"Sometimes the damage done in the name of the church, obedience, or the rules of a religious community was perpetrated with seemingly the best of intentions. The treatment novice and student sisters received in Karen Armstrong's memoir of her time in religious life comes to mind. Superiors and other leaders were in their own minds striving to be faithful, to follow all the rules themselves as well as make sure you and I follow them just as carefully. Novices and perhaps the laity were simply assumed to be weak, compromised, incapable of acting with discernment on their own. Looking back, it is striking how the name of God or Christ never was mentioned in ecclesiastical enforcement, just 'the rule' or the will of the superior or the need to be obedient.

"Let's not kid ourselves. Anyone who has spent time in the church and even more so in ordained ministry knows that the definition of the church as sinners seeking forgiveness, the sick in need of a healer, are very neutral descriptions indeed. There are sadists as well as masochists there. There are power mongers and control freaks, those who get their kicks from the fear and even misery of others. Should anyone be scandalized or shocked by this? Then just page around in either the Hebrew Bible or the New Testament. Paul even names the perpetrators in local churches — the ones who sow division, who tyrannize the rest of the community. The historical books contain a sorry parade of failed monarchs and false prophets. It is not a question of which religious movement or wing you belong to for Jesus. He praises the good will and actions of those outside the house of Israel and celebrates their kindness and boldness. The Samaritan woman, known in the Eastern Church as Photini, the one who brings light, I imagine to have been quite an eyeful, given her string of spouses and lovers. Yet Jesus not only asks her for a drink, but his encounter with her is one of the longest in the entirety of the Gospels.
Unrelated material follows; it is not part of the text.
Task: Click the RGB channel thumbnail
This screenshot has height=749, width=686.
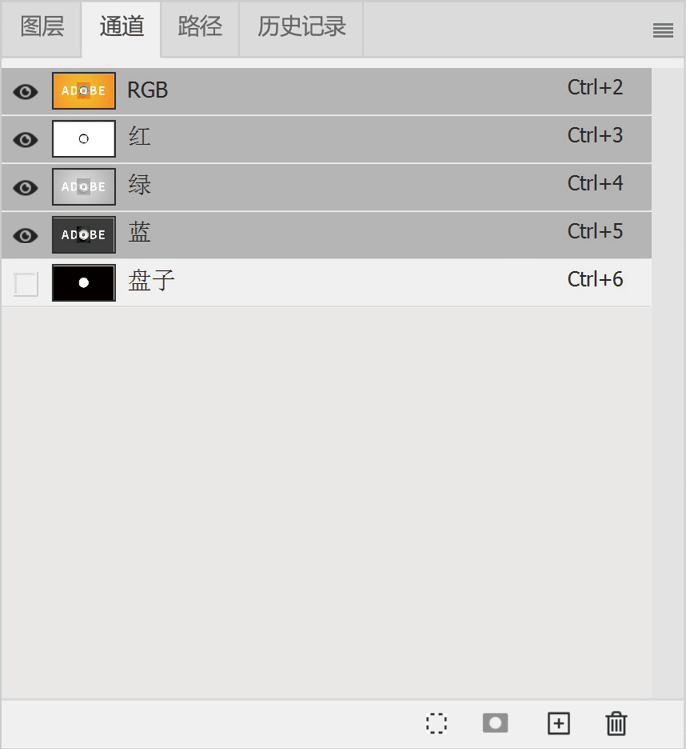Action: click(84, 91)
"He invites himself to dinner at the house of a seemingly corrupt tax collector, allows women of questionable virtue to wash his feet, tells followers to feed themselves, and heals despite the Sabbath bans. And when the first-century equivalent of canon lawyers and chancery officials challenge him on all this deviant behavior he throws the scriptures back at them. With the exception of one Sabbath service at home in Nazareth, nothing else in the Gospels takes place inside a house of worship and that which does — teaching in the Temple precincts — could not be more provocative. To defy the ecclesiastical establishment was as threatening as opposing the state, perhaps more so. Over the centuries no matter what part of Christianity they come from, East or West, Reformation, Catholic, or Orthodox, scholars and preachers cannot help but see that most of Jesus's public ministry takes place far from the religious establishment, actually in consistent opposition to it, and in the company of both religious and social misfits and marginals. Jesus is almost never in church, yet most of us cannot get ourselves out of the building! Likewise, so many of the parables invert the usual religious and social perspectives — lepers and corrupt officials, prostitutes and heretics force their way into the kingdom. There is no respect for the powerful and the pious.
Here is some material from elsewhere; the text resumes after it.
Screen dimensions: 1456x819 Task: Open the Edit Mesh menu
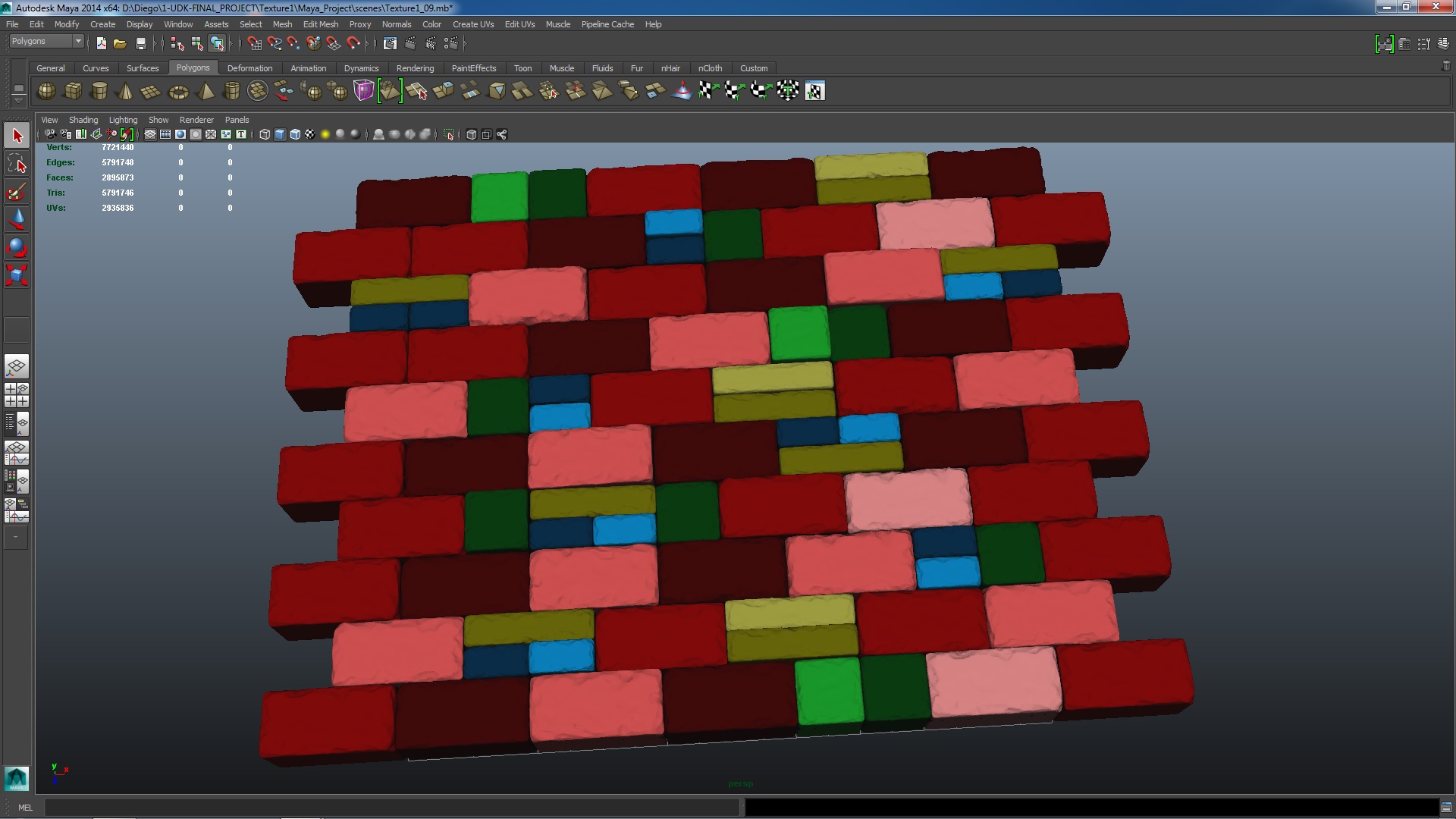pos(320,24)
"Later on Francis of Assisi strips off and tosses his clothes back at his wealthy father and the local church leaders. Sergius of Radonezh continued to use wooden liturgical vessels, threadbare vestments, and a monastic habit fit for a beggar. He likewise refused demands that he assume the leadership of the church. Mother Teresa — it is captured on tape — forced workmen to remove carpets and soft chairs destined for a house of her sisters of charity, loudly berating them for trying to pamper them. Dorothy Day calmly refused tax-exempt status and elegantly stepped up into police wagons both in Union Square and in the California growing fields in which she was arrested for nonviolent protest.
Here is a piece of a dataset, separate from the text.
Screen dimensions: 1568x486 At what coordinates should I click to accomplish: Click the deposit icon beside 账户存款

"For all the destructive activity done in the name of religion by people of some religious standing, I want to say that there is also an equally long procession of women and men who spoke and stood against what was wrong, and they continue to do so fearlessly, boldly. No consideration of holiness or the search for God can really proceed without confronting this side of religion. It has many different faces and appears in diverse situations. The very writers whose voices we listen to are themselves witnesses to religion's damaging potential while at the same time showing us that such destructive activity can be opposed and overcome. There is only light and truth in God. Yet the fundamental expression or 'Word' makes clear that both darkness and lies remain around us."